Zeit für Ruhe und Konzentration

Stressforscher haben längst erkannt, welche direkten Auswirkungen inflationäres Gechatte und Geposte auf uns haben kann: Permanentes Klingeln und Vibrieren unterbricht Tätigkeiten und Gedankengänge. Manchmal kann es sogar Beziehungen gefährden: Phubbing nennt sich das neue Phänomen. So wird statistisch alle 18 Minuten eine Handlung unterbrochen, um zum Smartphone zu greifen. Jugendliche sind mitunter durchgehend am Handy – und zu gar keiner anderen konzentrierten Tätigkeit mehr fähig. Die DAK-Suchtexpertin Theresa Staden sagt, dass manche Betroffene sogar ähnliche Symptome zeigen, wie sie bei einer Alkoholabhängigkeit auftreten.

Doch warum ist es so schwer, das Ding einfach mal abzuschalten? „Ich habe ständig das Gefühl, etwas Wichtiges zu verpassen“, sagt der 17-jährige Luca. Seine Freundin Mara ergänzt: „Das Leben läuft nun mal in Gruppen und Foren ab. Da muss man dazugehören.“

Wer wissen möchte, ob er vielleicht schon suchtgefährdet ist, schaut einmal bei der Präventionshilfe vorbei.

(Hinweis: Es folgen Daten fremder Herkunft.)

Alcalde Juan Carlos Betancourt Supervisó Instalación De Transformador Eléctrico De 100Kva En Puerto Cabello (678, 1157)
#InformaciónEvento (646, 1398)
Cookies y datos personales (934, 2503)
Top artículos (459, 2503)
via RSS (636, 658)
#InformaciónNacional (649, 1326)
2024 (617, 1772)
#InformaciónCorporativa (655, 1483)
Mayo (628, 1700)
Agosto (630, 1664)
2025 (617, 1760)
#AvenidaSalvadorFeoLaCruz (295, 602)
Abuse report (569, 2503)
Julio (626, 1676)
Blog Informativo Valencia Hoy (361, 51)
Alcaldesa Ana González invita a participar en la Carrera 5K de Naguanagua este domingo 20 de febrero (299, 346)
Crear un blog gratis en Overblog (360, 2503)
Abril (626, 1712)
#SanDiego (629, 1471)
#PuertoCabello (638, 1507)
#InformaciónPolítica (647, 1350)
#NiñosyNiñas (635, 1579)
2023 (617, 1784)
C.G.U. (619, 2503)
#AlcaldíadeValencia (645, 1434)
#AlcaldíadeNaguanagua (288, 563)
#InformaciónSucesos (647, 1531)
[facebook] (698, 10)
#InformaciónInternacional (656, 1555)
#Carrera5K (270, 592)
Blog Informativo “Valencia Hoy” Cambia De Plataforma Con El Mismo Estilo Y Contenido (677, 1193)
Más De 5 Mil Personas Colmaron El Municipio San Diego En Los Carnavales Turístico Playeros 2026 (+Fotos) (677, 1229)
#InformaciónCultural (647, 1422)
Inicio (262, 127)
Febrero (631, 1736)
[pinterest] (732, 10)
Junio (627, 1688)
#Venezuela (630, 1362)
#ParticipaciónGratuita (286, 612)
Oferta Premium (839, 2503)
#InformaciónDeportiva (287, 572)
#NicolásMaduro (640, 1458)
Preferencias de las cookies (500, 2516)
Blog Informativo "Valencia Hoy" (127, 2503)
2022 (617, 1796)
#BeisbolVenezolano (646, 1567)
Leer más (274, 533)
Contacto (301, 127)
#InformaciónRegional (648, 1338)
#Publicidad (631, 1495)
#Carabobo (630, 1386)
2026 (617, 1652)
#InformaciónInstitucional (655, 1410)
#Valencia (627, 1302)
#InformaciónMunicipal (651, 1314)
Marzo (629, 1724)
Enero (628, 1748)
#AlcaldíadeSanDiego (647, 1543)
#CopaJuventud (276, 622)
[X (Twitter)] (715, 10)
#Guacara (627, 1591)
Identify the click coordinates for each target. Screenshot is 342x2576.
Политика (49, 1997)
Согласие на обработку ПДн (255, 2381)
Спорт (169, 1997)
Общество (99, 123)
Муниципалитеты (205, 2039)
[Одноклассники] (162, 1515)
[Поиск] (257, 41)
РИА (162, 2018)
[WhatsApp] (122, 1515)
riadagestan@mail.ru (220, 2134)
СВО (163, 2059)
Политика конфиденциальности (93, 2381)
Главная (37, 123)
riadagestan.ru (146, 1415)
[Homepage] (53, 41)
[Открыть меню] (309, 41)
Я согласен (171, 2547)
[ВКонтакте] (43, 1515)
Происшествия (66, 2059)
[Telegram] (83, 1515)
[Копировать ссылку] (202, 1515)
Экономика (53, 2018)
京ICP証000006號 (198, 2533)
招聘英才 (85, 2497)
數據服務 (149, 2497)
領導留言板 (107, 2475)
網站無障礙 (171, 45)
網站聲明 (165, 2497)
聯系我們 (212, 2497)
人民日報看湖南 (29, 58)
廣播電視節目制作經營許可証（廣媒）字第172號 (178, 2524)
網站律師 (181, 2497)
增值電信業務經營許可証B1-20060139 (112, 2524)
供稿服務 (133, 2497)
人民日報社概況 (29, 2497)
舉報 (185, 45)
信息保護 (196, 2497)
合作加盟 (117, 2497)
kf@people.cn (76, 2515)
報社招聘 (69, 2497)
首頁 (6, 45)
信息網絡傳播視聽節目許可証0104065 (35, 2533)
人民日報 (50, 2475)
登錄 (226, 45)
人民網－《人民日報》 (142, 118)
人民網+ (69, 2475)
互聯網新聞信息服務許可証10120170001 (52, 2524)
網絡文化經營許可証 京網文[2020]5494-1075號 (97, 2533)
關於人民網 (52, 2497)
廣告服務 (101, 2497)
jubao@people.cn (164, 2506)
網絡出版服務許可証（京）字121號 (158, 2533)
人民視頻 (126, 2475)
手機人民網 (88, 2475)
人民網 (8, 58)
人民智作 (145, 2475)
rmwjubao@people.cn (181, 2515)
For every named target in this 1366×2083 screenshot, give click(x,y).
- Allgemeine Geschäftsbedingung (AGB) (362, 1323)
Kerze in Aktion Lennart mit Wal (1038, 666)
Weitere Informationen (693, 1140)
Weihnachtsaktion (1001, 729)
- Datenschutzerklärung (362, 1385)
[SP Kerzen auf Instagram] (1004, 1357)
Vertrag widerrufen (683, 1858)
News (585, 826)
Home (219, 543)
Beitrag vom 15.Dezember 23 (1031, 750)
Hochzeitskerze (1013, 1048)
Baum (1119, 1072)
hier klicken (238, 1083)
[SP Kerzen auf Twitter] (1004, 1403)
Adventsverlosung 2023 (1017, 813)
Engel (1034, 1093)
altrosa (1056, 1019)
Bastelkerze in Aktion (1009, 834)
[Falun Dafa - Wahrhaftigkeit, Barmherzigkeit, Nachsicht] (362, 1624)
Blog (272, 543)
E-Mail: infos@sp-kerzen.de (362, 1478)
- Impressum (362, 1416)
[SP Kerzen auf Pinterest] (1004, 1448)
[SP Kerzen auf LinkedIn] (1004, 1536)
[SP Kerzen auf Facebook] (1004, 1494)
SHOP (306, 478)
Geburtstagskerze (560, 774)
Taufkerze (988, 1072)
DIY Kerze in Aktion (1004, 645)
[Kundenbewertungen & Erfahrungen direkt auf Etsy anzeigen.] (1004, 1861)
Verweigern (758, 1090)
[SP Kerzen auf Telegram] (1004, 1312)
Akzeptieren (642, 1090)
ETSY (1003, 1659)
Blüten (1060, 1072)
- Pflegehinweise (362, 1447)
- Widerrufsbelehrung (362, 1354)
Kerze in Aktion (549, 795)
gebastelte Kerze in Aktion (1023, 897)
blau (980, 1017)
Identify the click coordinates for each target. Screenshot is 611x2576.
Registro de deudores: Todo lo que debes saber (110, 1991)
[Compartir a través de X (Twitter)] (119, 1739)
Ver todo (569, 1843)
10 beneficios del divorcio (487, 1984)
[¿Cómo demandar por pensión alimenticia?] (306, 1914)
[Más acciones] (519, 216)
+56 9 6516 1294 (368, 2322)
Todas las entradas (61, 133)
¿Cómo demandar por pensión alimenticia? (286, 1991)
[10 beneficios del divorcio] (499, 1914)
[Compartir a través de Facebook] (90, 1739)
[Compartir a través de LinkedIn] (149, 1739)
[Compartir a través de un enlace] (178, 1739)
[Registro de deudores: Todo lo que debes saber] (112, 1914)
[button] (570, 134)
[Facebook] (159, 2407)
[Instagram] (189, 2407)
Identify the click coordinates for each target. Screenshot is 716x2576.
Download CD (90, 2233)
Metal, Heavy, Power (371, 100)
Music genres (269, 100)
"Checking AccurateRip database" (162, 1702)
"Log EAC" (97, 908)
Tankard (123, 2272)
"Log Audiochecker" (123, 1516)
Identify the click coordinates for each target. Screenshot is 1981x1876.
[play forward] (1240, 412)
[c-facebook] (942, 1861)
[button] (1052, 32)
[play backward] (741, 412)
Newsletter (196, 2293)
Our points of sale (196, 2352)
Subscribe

Doch wie Luca und Mara ahnen inzwischen viele andere auch, dass sie ohne ständige Hashtags und Likes entspannter leben können. Oder sie sind überrascht von schönen Offline-Momenten – wie die Schüler aus Hamburg. Der erste Weg aus dem Dilemma: lernen, das Smartphone liegen zu lassen. Und warum sich dazu nicht von Apps unterstützen lassen? Diese tragen so bezeichnende Namen wie Checky oder Moment und sie tracken gnadenlos, wie häufig man zum Smartphone greift. Sieht man das einmal direkt in Zahlen vor sich, ist das der erste Schritt zum bewussten Umgang mit dem Gerät.

Was ihr noch tun könnt

Verabredet euch einmal im Monat zu einem Digital-Detox-Tag
An diesem Tag bleibt – egal ob in der Familie oder im Freundeskreis – das Smartphone ausgeschaltet. Stattdessen darf sich jeder im Wechsel eine Aktion überlegen, die alle zusammen an diesem Tag unternehmen: vielleicht inlineskaten auf dem Deich, gemeinsam Level 7 im Kletterwald schaffen und im Winter einen Nachmittag auf dem zugefrorenen See verbringen – mit Eishockeyschläger oder Glühwein. Oder ihr werdet kreativ und bemalt in einer Porzellanwerkstatt Geschirr in euren Lieblingsfarben.

Für die ganz Harten: ab ins Digital Detox Camp
Der Trend kommt aus Kalifornien, doch findet er auch hier immer mehr Anklang: In Digital Detox Camps zahlt man Geld dafür, offline zu gehen. Zwei Tage lang sind Mailen, Telefonieren, Chatten und Twittern ausdrücklich verboten. Stattdessen gibt es viele Tipps für einen bewussteren Umgang mit dem Leben – gemeinsames Kochen und Spielen inklusive.